The reason that I am writing this post and sharing this with you is because I realized that there are many times we can encounter mixed messages due to the tone of our conversation.  I also have to assume some responsibility especially when it concerns my own wife and children.  I noticed that adults can stay certain things with certain tones that don’t come across as rude or disrespectful, for example, “WHAT ARE YOU TALKING ABOUT?”  Now, if one of my daughters said the same thing to me instead of “Sorry daddy I don’t understand, could you please explain that?”  I could find myself easily getting offended.  We often forget that our children listen to our every word and repeat what they hear us say.  As parents we are responsible for training our children on how to properly conduct themselves at home and away.  We are not to assume that they will automatically learn it.  For this reason my wife and I are now making an effort to be more aware of the tone of our conversations.  We are also taking the needed steps and time to correct and not scold our girls unnecessarily.  Easier said than done – I know.  Here are some Bible verses that I am incorporating into my daily life to help me.
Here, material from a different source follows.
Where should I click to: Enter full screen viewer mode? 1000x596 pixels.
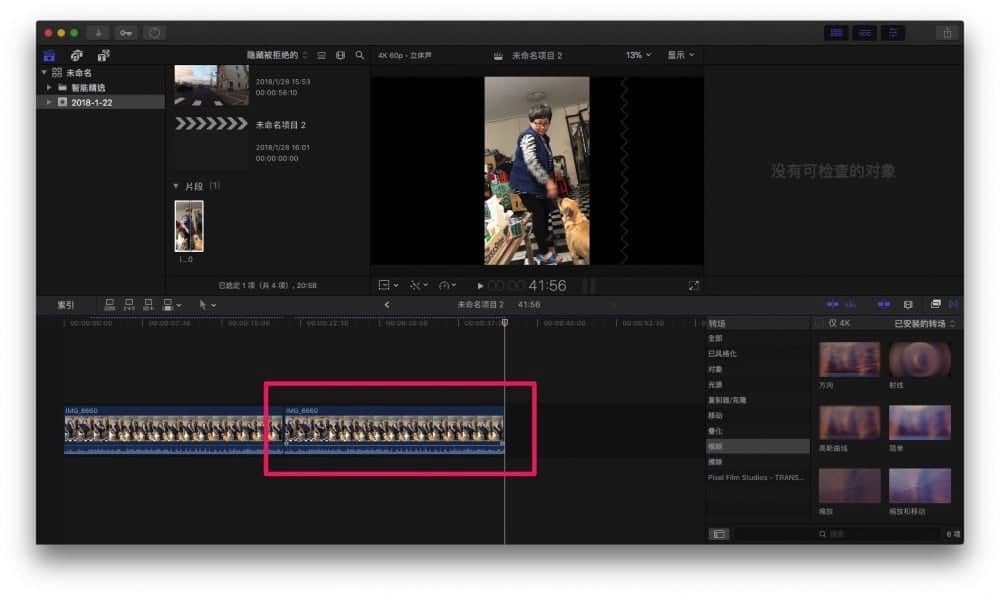[x=693, y=286]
A soft answer turns away wrath, but a harsh word stirs up anger.  The tongue of the wise commends knowledge, but the mouth of fools pour out folly.


Even a fool who keeps silent is considered wise; when he closes his lips, he is deemed intelligent.


Let no corruption talk come out of your mouths, but only such as is good for building up, as fits the occasion, that it may give grace to those who hear.

JAMES 1:19-20

Know this, my beloved brothers: let every person be quick to hear, slow to speak, slow to anger; for the anger of man does not produce the righteousness of God.

These scriptures not only address the tone of how our conversations should be, they also address the very issues of the heart of a person.  See which of these that you need to address in your life and pray and ask Jesus to help you overcome the area that you’re most weak in.  Leave a comment and let us know how what you are working on and how we can pray for you!


  • Brother Wade, you give a useful reminder in the truth and tone of this post. I use the “what are you talking about?” with bad tone too much and I shall strike it for better, more sensitive and “dove-like” (Mt.10:16) way. “Speak the truth in love”(Eph.4:15) is said so many times with assumption I /we are allowing the truth and love to have their way with me/us like Jesus Christ lived and showed.

    Def. “tone”

    1. a musical or vocal sound with reference to its pitch, quality, and strength.

    2. the general character or attitude of a place, piece of writing, situation, etc.

    (in some languages, such as Chinese) a particular pitch pattern on a syllable used to make semantic distinctions.

  • Demetrious thank you, you’re always a source of great encouragement.